The Deuce – saison 2 : Porno et féminisme !

C’était l’une des séries les plus attendues de l’année dernière. Après une première saison formidable, The Deuce est revenue à la charge cette année avec une deuxième saison de neuf épisodes encore plus vibrante. Peu à peu, la série délaisse les sordides trottoirs de la prostitution pour aller vers les plateaux de tournage des films pornos, vers les peep-shows, vers les salons de ‘’massage’’ et vers les clubs branchés. L’occasion pour David Simon et George Pelecanos de continuer à sonder une époque mais aussi de prendre le pouls de l’Amérique d’une façon plus générale.

La saison débute en 1977. Gorge Profonde a fait un tabac dans les salles, le disco est à la mode mais The Deuce est toujours le même quartier, visé par la mairie de New York qui entend le nettoyer. Chris Alston est monté en grade et regarde cette initiative de la mairie d’un œil désabusé. Vincent et Abby vivent ensemble et tiennent leurs établissements avec succès même si Vincent vit mal le fait de toucher de l’argent de la mafia et de la prostitution. Paul envisage d’ouvrir son propre club. Certains n’ont pas changé comme Frankie, toujours endetté ou C.C., toujours aussi odieux, voire plus depuis le succès croissant de Lori dans le porno. Alors que Darlene a repris ses études et que Larry Brown se verrait bien acteur porno, les macs ont de plus en plus de mal à tenir la rue, ennuyé par des associations voulant améliorer le quotidien des prostituées. Et il y a Candy, enfin Eileen, la toujours aussi merveilleuse Eileen, bien décidée à réaliser son propre long-métrage…

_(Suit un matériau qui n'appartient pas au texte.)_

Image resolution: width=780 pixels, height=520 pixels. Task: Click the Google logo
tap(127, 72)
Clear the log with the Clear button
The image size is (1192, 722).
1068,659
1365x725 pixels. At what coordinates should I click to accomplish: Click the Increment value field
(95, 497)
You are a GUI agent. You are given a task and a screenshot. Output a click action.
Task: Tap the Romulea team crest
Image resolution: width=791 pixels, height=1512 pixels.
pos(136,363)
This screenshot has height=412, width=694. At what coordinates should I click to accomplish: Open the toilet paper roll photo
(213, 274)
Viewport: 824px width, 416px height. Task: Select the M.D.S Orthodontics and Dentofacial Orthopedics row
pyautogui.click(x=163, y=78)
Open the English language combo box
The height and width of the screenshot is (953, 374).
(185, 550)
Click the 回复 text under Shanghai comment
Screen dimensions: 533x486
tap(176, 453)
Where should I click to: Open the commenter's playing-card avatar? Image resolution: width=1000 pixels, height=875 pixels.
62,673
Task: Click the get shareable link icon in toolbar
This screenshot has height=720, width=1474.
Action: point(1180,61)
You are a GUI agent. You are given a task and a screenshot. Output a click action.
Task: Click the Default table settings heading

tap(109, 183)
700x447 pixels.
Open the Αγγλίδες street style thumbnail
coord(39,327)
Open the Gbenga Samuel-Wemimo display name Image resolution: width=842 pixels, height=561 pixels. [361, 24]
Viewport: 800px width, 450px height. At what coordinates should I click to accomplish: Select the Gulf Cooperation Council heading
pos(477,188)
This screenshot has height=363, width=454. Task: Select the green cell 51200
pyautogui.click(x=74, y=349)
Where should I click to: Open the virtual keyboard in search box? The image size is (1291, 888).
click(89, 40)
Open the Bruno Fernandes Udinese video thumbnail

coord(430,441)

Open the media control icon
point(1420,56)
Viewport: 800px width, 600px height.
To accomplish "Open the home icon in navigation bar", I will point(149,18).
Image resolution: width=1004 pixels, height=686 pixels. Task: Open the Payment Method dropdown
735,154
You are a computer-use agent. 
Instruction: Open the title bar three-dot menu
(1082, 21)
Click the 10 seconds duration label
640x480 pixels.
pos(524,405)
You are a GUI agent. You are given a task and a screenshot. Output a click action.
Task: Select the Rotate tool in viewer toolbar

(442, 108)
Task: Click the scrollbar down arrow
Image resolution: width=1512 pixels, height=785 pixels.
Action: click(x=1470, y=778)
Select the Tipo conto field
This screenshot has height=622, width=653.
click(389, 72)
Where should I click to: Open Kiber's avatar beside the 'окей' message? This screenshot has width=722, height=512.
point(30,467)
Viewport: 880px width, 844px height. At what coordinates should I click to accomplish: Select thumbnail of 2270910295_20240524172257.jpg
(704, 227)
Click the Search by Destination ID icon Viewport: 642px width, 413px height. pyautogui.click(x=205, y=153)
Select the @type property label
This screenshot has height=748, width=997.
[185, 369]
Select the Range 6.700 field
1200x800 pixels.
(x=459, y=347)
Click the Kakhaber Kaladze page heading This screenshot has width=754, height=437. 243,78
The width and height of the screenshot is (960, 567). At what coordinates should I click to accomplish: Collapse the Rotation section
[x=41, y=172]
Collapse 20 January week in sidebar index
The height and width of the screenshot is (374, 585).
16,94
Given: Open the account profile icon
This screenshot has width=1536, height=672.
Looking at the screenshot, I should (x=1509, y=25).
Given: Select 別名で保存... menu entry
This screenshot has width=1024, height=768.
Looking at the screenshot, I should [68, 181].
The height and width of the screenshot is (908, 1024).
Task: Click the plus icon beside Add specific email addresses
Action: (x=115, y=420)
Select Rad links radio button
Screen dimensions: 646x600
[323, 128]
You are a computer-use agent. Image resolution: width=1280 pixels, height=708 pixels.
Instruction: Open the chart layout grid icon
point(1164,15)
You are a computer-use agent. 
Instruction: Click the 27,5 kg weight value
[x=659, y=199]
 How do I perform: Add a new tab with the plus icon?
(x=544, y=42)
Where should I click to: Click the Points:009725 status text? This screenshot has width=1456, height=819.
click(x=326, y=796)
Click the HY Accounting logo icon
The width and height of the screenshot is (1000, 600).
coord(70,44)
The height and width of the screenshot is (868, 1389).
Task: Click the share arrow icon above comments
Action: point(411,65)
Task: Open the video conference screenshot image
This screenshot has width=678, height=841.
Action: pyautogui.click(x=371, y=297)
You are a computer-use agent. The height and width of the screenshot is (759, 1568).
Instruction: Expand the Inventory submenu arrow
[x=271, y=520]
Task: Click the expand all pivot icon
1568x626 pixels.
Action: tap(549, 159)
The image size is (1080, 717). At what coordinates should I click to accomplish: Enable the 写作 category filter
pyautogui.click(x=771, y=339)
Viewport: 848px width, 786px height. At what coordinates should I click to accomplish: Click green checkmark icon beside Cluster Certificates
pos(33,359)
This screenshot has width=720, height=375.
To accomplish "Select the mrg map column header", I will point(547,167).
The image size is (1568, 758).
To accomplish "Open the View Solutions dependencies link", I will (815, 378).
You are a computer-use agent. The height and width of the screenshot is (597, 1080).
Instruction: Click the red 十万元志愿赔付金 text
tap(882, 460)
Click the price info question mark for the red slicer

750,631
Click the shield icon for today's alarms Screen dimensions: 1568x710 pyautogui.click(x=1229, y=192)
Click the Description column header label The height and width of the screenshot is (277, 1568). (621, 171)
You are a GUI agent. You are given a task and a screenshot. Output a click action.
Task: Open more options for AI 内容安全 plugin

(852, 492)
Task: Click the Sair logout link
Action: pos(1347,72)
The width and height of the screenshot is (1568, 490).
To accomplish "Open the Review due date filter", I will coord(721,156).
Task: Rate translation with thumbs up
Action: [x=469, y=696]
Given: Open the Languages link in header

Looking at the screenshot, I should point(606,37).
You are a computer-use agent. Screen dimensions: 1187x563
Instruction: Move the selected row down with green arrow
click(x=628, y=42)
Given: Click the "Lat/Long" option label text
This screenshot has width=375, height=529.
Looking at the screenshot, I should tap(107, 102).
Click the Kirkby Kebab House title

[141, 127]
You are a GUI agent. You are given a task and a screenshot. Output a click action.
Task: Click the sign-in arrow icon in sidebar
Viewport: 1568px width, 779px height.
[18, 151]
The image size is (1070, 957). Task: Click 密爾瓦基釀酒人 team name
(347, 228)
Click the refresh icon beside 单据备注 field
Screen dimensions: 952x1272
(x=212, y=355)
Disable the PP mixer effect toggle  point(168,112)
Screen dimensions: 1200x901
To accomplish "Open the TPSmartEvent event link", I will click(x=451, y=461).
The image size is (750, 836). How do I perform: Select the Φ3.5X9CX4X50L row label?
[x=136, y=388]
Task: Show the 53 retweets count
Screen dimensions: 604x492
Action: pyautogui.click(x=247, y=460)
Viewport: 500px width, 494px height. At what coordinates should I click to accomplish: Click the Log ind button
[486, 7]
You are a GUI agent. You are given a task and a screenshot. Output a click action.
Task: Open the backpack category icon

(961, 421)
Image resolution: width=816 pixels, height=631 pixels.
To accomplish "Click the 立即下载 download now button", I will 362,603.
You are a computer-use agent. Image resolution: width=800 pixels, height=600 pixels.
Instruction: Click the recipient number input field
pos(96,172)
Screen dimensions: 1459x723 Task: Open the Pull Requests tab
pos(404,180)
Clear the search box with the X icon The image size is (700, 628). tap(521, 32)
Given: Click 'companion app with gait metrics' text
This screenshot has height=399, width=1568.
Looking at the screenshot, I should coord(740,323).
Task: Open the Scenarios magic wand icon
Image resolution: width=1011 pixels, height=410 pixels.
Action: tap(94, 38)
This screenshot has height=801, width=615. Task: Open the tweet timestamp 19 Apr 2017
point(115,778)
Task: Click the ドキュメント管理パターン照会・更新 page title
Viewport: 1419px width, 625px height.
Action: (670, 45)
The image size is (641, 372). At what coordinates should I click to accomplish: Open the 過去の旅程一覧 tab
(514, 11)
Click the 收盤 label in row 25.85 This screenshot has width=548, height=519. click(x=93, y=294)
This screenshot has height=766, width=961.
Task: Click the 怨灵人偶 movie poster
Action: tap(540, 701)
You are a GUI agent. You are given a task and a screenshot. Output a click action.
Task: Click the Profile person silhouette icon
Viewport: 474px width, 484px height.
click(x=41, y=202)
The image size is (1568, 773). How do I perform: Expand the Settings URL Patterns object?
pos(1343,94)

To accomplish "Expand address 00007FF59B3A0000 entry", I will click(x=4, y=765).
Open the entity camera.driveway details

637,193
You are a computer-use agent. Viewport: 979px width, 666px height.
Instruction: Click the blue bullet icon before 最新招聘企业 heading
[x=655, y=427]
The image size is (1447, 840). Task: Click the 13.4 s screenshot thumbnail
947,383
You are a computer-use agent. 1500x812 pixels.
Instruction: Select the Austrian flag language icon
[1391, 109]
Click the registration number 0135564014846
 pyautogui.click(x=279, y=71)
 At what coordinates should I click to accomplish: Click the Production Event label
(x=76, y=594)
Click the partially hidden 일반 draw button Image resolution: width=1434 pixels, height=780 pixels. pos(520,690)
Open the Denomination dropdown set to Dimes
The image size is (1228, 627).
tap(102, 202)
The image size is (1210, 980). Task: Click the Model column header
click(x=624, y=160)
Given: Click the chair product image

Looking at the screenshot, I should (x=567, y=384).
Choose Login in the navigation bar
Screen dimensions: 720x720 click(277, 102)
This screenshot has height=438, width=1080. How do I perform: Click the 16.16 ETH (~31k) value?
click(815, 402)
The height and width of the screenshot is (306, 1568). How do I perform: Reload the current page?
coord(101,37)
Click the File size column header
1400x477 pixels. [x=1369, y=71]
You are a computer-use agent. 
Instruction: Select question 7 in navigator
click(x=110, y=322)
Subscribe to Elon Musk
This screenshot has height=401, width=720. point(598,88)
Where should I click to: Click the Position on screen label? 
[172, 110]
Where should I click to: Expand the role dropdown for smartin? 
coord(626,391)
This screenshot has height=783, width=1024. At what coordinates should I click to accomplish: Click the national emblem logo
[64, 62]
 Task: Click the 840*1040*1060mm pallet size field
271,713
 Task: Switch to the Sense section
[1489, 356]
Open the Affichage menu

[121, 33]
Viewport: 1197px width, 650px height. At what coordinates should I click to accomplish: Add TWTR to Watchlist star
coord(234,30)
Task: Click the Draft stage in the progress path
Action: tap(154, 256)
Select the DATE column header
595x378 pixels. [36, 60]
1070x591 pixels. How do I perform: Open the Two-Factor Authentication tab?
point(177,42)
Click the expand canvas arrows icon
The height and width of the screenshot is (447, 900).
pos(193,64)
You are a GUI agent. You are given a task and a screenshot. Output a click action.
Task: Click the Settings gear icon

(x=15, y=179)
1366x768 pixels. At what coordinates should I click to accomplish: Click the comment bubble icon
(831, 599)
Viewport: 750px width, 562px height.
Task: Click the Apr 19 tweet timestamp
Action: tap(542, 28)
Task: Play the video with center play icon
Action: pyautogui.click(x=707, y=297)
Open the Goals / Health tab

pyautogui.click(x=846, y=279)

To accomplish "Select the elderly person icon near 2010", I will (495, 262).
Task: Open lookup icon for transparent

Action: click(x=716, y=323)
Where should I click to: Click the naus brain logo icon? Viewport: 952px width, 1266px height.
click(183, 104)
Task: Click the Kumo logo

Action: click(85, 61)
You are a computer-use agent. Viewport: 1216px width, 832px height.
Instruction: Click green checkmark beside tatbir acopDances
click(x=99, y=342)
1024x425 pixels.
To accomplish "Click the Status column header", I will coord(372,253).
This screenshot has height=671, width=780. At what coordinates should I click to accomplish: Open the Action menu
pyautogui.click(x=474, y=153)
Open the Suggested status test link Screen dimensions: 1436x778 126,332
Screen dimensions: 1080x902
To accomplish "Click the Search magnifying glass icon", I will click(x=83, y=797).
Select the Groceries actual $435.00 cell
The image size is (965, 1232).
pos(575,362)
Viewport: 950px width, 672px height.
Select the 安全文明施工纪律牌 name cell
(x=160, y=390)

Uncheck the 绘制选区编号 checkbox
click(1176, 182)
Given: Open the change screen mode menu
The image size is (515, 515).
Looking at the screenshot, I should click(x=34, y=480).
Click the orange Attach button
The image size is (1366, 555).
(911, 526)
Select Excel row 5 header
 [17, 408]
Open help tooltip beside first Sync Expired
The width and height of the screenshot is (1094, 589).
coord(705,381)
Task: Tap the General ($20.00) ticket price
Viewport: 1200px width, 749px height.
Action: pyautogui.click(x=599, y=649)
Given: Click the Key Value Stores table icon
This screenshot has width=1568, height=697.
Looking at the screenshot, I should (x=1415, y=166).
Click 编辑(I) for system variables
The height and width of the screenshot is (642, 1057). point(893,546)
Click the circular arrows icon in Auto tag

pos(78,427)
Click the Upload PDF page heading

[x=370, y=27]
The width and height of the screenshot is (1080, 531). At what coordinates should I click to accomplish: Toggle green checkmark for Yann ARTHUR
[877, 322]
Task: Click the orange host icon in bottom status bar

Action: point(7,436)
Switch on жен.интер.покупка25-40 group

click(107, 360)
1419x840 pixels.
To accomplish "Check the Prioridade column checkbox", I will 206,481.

Toujours autant de personnages dans la série, vous l’aurez compris. Et toujours une aussi belle fluidité du récit, jamais lourdingue, enchaînant les scènes, passant d’un personnage à l’autre avec un rythme soutenu maniant joliment le sens de l’ellipse et de l’efficacité. Contrairement à une série comme Better Call Saul qui trouve sa force dans l’étirement de ses séquences, The Deuce les enchaîne pour mieux insuffler la vie dans son récit. Souvent courtes, elles permettent d’aller à l’essentiel en peu de temps, montrant comment les choses bougent pour les personnages. Car la série va vite. Prévue en trois saisons seulement, elle compte quasiment couvrir dix ans de l’histoire d’un pays, d’une ville et d’un quartier. Pas le temps de lambiner et aucun risque de s’ennuyer.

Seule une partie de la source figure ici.